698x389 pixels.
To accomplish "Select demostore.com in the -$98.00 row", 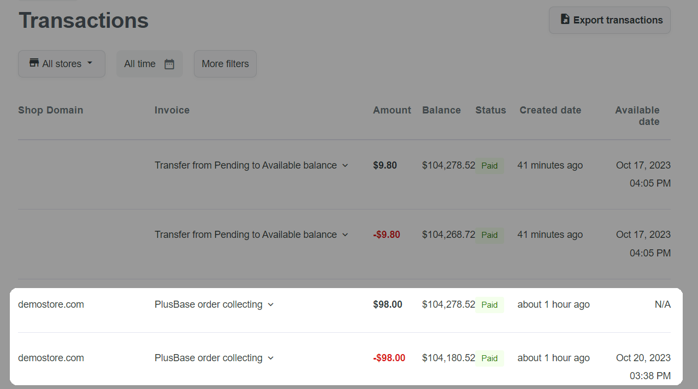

- - - - -

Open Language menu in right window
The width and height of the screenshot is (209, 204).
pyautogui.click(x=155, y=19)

- - - - -

▶ _DIRECTIONS_
Please copy the lines above exactly, starting at the line that holds "698x389 pixels." and ending at the line that holds "demostore.com in the"; include both, but no pictures.

▶ _SOLUTION_
698x389 pixels.
To accomplish "Select demostore.com in the -$98.00 row", 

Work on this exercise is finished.